Sunrun customers’ batteries supplied the grid with an average of 48 MW each night, enough to power up to 48,000 homes — a city the size of Santa Monica — and peaked at 51 MW, exceeding the capacity of several costly and polluting gas-fired peaker plants in California. Home solar and battery systems are modernizing, transforming and strengthening the electric grid.
“We are so grateful that we can not only provide customers with a greater sense of energy independence, resilience and affordability but that those same systems can support our communities to make California’s grid more reliable — especially as scorching heat puts extra stress on the grid this summer,” said Sunrun CEO Mary Powell. “By sharing their stored solar energy, Sunrun customers are boosting energy supplies, reducing energy costs for all Californians and preventing rolling blackouts.”
Sunrun’s CalReady is the largest single-owner virtual power plant in the state’s Demand Side Grid Support program, which is administered by the California Energy Commission. CalReady is available to support California’s grid each day from 4 to 9 p.m. through October — the time of day and season when there is the greatest demand for energy and the grid is most vulnerable to outages.

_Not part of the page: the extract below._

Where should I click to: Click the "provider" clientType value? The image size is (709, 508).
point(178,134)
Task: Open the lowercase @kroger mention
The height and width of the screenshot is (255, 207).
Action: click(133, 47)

Sunrun customers enrolled in CalReady are compensated for sharing their stored solar energy and Sunrun is paid for dispatching the batteries.
News item from Sunrun
Solarman2 says
” Batteries from over 16,000 Sunrun customers’ solar + storage systems dispatched power for four consecutive evenings from July 9 to 12 during peak hours.”
Average about 3kWh from each customer in the VPP program, or something like an average of 0.6kWh for those TOU periods. So, if one can extrapolate this 16,000 and 3 kWh, what would the consideration of the 1,000,000 solar roofs initiative with battery storage look like at 3kWh, about 3GWh. What (if) these million ‘homes’ had bidirectional BEVs and grid interactive VPP status, how long could one drive the grid in VPP mode overnight?
This is a local VPP of from 600Wh to 638Wh during TOU and with the proper battery storage with considerations to handle the home during a PSPS one might have 48kWh on hand and 1kWh for 5 hours would be nothing on any given day.